Türk milletinin bugün ve gelecekte tam bağımsızlığa huzur
ve refaha sahip olması, devletin millet egemenliği esasına dayandırılması, aklın
ve ilmin rehberliğinde Tür kültürünün çağdaş uygarlık düzeyi üzerine çıkarılması
amacı ile temel esasları yine Atatürk tarafından belirtilen devlet hayatına,
fikir hayatına ve ekonomik hayata toplumun temel müesseselerine ilişkin gerçekçi
fikirlere ve ilkelere ATATÜRKÇÜLÜK denir.

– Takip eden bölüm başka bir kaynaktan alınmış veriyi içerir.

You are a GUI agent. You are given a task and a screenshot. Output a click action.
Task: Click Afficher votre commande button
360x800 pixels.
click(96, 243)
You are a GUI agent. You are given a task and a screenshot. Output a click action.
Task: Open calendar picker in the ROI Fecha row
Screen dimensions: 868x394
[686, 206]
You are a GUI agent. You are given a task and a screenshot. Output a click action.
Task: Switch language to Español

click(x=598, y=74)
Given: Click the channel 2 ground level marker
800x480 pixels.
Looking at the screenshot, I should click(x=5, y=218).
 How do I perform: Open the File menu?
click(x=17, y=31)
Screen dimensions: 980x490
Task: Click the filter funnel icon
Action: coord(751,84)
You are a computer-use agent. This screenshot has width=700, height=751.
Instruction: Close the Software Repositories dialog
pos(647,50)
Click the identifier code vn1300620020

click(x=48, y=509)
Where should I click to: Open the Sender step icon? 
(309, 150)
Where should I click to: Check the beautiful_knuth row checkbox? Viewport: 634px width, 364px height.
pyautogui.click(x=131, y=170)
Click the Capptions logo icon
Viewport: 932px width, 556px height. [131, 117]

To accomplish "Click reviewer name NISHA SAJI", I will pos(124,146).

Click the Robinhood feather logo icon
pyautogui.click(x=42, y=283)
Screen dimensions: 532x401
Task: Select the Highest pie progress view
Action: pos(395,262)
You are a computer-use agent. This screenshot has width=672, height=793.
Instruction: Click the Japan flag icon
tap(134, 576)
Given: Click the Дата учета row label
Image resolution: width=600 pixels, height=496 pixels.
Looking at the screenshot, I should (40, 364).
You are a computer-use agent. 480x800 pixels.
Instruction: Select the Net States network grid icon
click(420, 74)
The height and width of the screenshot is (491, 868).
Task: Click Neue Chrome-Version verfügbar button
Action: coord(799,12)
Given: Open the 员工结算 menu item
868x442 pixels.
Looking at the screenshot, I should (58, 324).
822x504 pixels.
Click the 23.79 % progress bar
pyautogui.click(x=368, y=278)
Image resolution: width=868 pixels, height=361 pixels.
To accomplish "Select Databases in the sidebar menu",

Daha farklı bir deyişle Atatürkçülük; akıl ve bilimin
önderliğine, yol göstericiliğine inanan bu inançla, padişah egemenliğini “ulus
egemenliğine”, dogmatik-kapıkulu, bağnaz bir ümmet-cemaat toplumu “ulusa”
padişahın emir kulunu “özgür birey ve yurttaşa”, teokratik-monarşik devleti”
laik demokratik-çağdaş cumhuriyete” yöneltip dönüştürmek demektir.
Atatürkçülüğün kişi ve millet olarak benimsenmesi mevcut ve gelecekteki
saptırıcı ve tutucu cereyanlara karşı koruması Türk Devletinin gelişmesinin,
güçlenmesinin ve parlak geleceğinin güvencesidir.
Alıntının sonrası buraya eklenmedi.